05 Juli 2008

We don't even have the funding excuse

It bears repeating that Americans usually tend to be grossly ignorant of Canadians and Canadian affairs. Turns out that our phlegmatic brethren to the north have their own share of PC and associated difficulties. The following is an extract from an 1999 article by law professor Ian Hunter:

ON THE RARE OCCASIONS WHEN DEFENDERS OF UNIVERSITIES ACKNOWLEDGE THE SHAMBLES that their institutions have become, they quickly shift the blame to government underfunding, an argument that has a scintilla of truth. Education in Canada has been relatively harder hit by government cutbacks than, say, agriculture or health care, but the rot was deep and pervasive before the cuts began. And who can blame governments for not wanting to fund institutions whose product includes young people made semiliterate by "disciplines" such as semiotics (the study of signs and symbols in various fields, especially language; a modern-day parallel to, say, necromancy or phrenology), women's studies, and now queer studies.

And what of the students, the ostensible beneficiaries of the whole enterprise? Taught that there are no timeless truths, that all is relative, that the Western canon is the product of a Eurocentric, homophobic patriarchy, students now simply search for what pleases them in the university shopping mall. Toward the end of my tenure, I sensed that more and more students realized that something was wrong. Those who came to university strictly for commercial reasons — to enhance their job prospects — realized that few jobs beckon after graduation, in part, because employers have seen through the universities' propaganda and grow wary of the product they offer.

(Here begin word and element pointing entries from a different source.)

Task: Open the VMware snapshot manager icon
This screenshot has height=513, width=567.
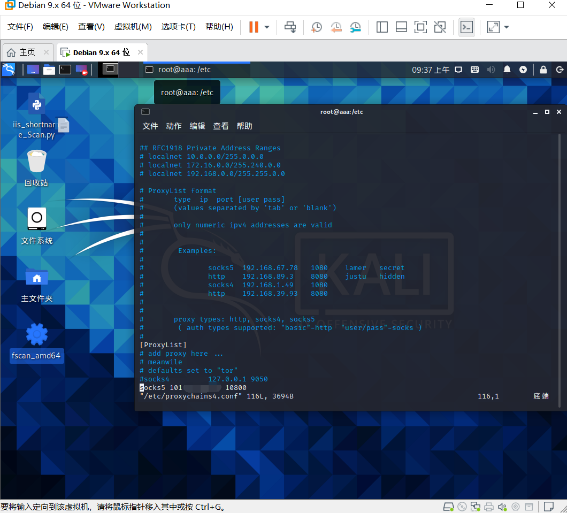Action: coord(356,27)
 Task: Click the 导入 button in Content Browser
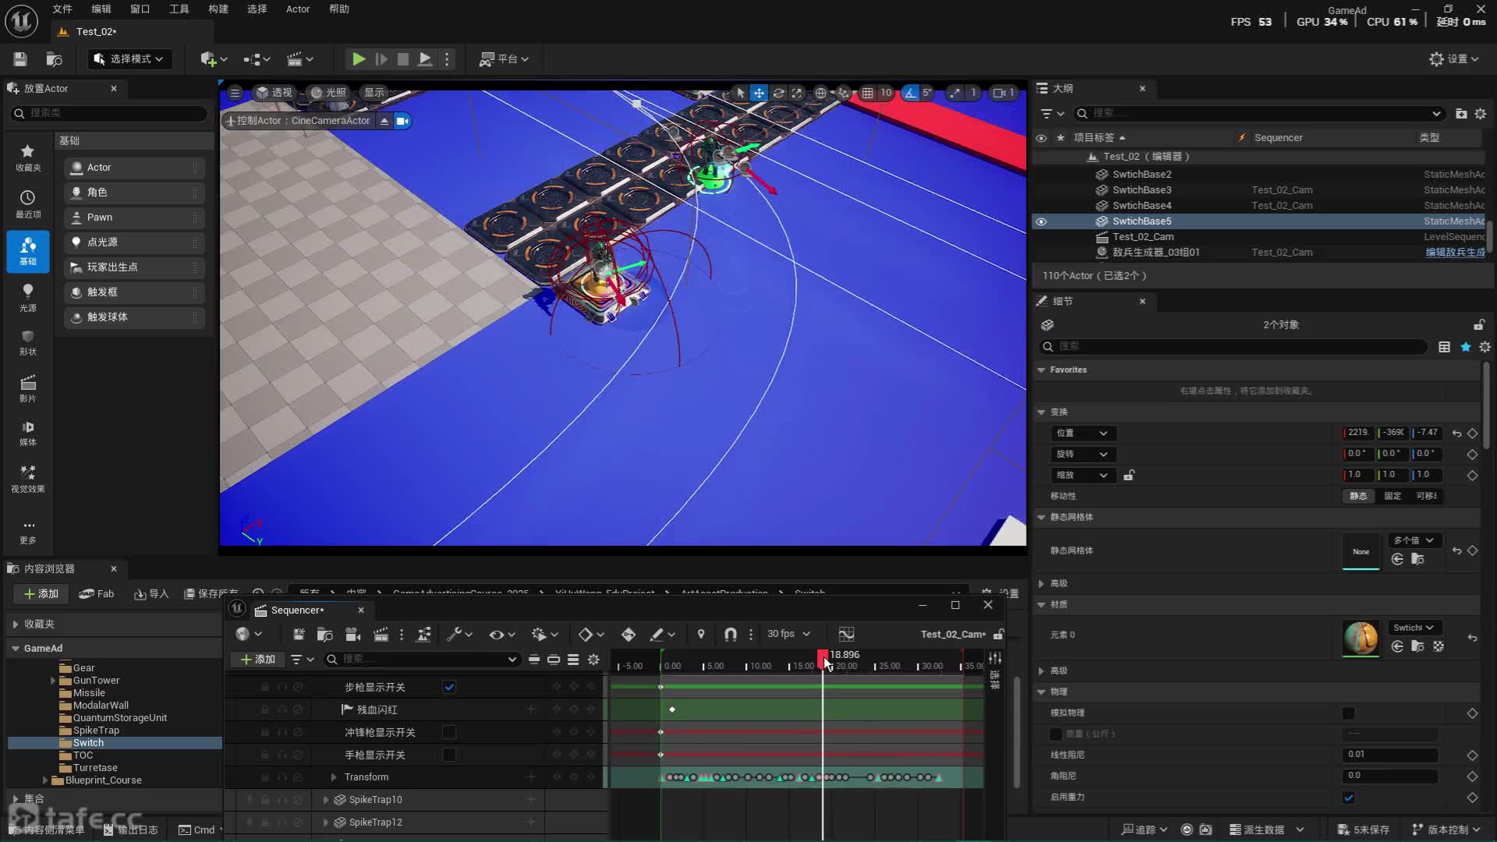(151, 594)
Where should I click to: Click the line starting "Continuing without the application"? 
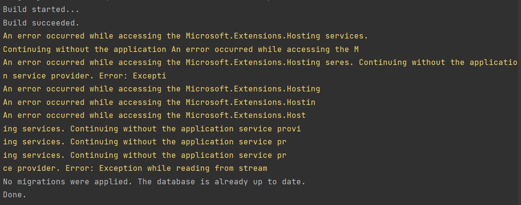[x=181, y=49]
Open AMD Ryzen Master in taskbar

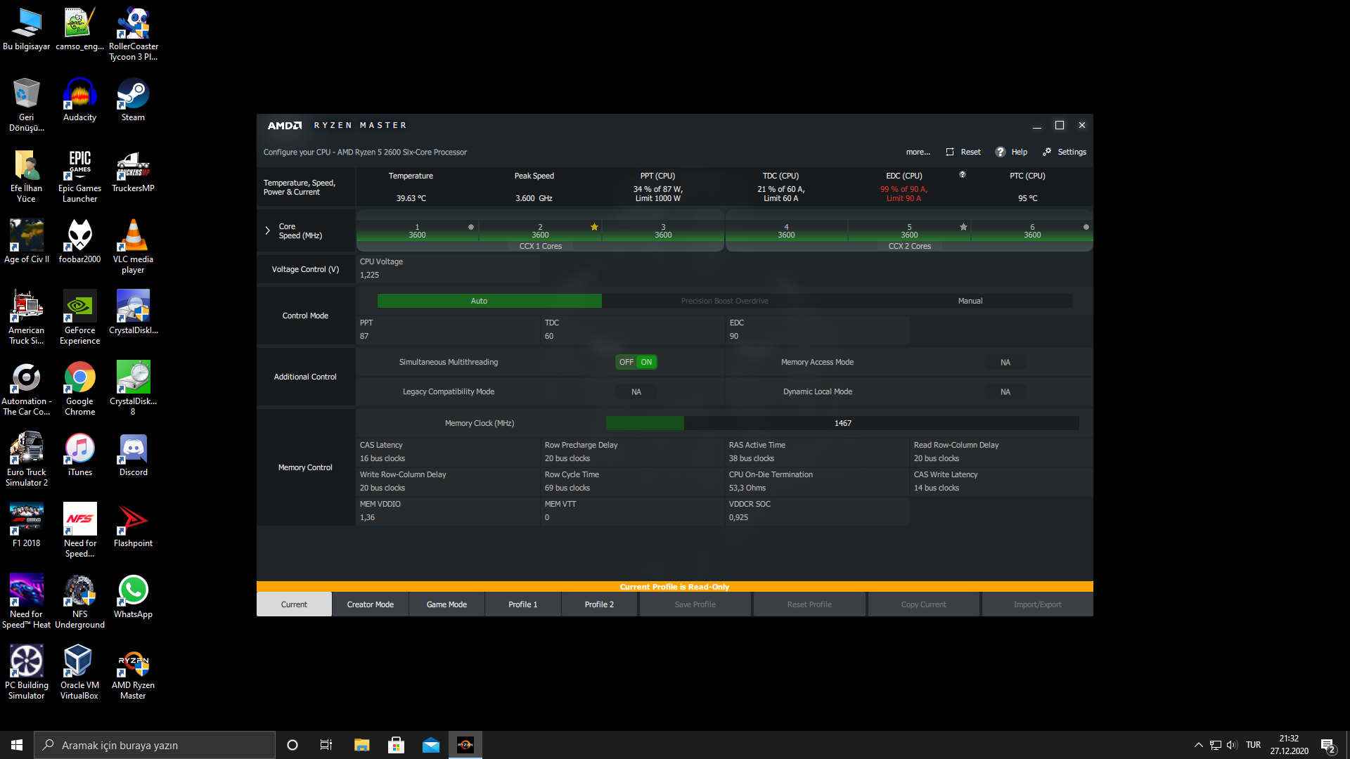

The more perceptive students become disgruntled long before graduation: by deans who are cheerleaders rather than leaders; by programs and whole departments devoted to interest group politics; by professors who cannot teach. But what can they do? When they first arrive, the university overwhelms them. By the time they see through it, most are near graduation and probably calculate that it is better to say nothing and go quietly rather than to besmirch the institution granting their degree. But "consumer dissatisfaction," as the marketers say, is rampant and obvious to anyone who talks to recent graduates.